### WHAT IS EXPECTED
Identify each line below containing the string "target" and copy it.

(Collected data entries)
========
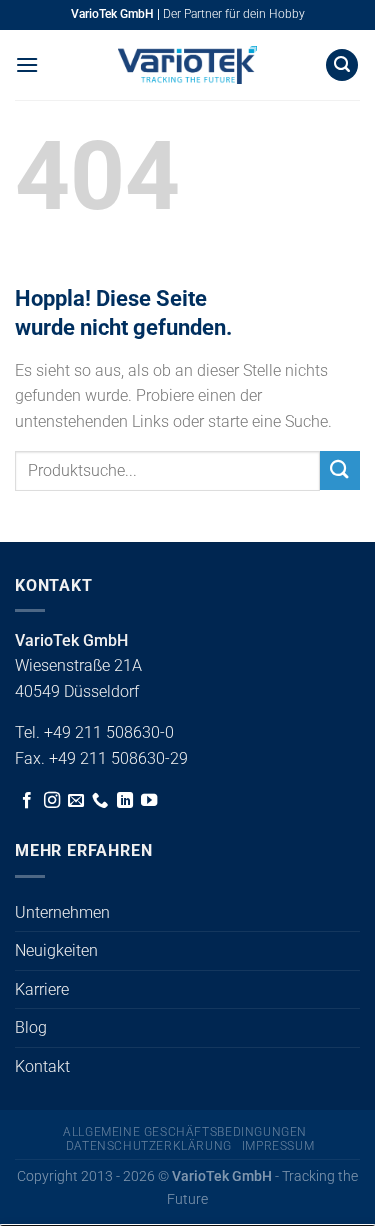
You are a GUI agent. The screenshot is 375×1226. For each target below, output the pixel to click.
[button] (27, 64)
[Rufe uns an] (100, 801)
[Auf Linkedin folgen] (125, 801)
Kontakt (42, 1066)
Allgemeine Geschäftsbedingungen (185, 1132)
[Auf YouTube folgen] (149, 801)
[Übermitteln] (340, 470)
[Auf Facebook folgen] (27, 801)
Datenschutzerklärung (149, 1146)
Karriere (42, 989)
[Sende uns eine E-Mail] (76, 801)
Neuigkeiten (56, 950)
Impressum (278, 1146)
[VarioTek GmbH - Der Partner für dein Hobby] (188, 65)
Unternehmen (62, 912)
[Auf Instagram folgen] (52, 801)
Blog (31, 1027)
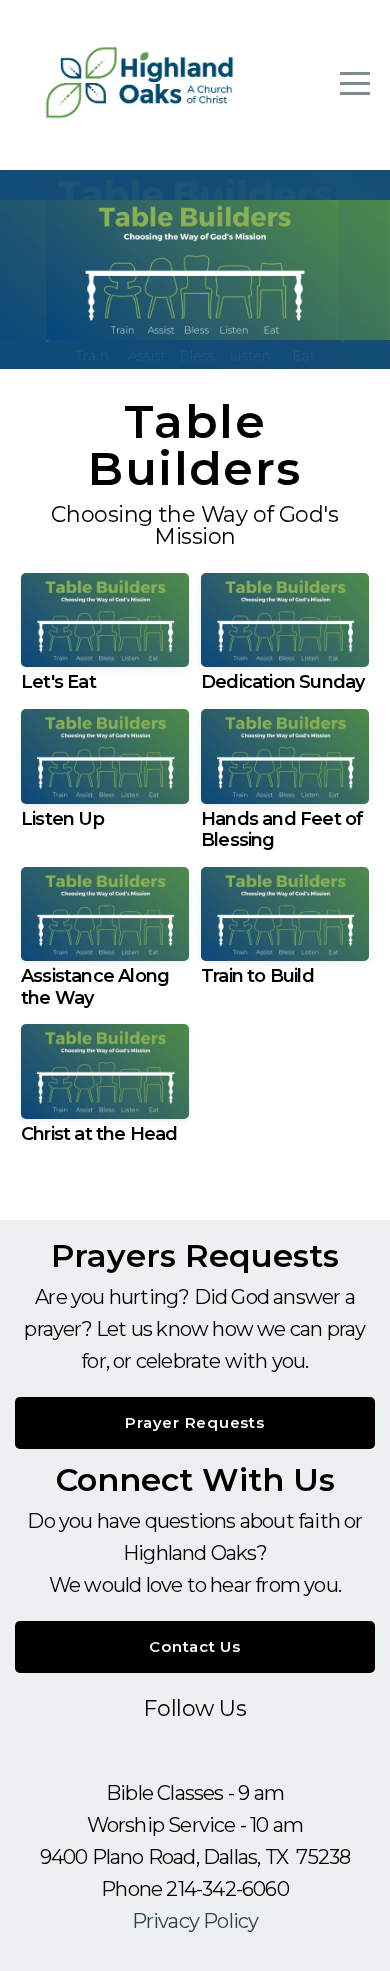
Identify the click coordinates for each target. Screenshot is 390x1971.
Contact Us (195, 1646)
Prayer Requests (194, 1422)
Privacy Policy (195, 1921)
========
### RESPONSE TO THIS TASK
You are a GUI agent. The screenshot is 375×1226. For each target below, output the pixel to click.
Identify the click coordinates for each target. Screenshot is 390x1971.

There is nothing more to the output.